- _What is being asked_
At the line containing "You are a GUI", start repeating the entries exactly, and continue through the last line.

- _Extracted information_
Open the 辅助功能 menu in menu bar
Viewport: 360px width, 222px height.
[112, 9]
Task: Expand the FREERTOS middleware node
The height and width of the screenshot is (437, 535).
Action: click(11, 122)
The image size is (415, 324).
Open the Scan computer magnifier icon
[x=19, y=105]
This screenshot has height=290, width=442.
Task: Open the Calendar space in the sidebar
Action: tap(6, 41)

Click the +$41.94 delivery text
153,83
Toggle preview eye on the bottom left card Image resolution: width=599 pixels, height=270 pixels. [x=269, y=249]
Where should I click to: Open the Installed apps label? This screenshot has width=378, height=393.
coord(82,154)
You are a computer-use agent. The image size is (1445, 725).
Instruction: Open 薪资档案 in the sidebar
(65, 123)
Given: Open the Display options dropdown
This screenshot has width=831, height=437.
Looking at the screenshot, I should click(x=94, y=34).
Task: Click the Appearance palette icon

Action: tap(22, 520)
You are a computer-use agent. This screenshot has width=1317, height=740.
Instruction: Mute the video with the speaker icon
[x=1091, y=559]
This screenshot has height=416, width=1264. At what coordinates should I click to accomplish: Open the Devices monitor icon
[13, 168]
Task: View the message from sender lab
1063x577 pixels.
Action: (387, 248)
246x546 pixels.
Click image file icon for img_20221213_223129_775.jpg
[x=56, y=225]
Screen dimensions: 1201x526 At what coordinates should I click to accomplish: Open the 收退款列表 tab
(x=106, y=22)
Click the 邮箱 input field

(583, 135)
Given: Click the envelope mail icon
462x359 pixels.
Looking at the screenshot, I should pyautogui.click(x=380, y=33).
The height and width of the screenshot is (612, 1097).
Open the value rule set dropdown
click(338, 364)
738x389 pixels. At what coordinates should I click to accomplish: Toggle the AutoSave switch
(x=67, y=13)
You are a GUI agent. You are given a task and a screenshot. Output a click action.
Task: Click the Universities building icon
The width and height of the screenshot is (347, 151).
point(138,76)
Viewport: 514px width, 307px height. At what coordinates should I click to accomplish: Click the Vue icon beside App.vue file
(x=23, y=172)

- _Solution for this task_
You are a GUI agent. You are given a task and a screenshot. Output a click action.
Task: Click the Universities building icon
The width and height of the screenshot is (347, 151).
point(138,76)
Viewport: 514px width, 307px height. At what coordinates should I click to accomplish: Click the Vue icon beside App.vue file
(x=23, y=172)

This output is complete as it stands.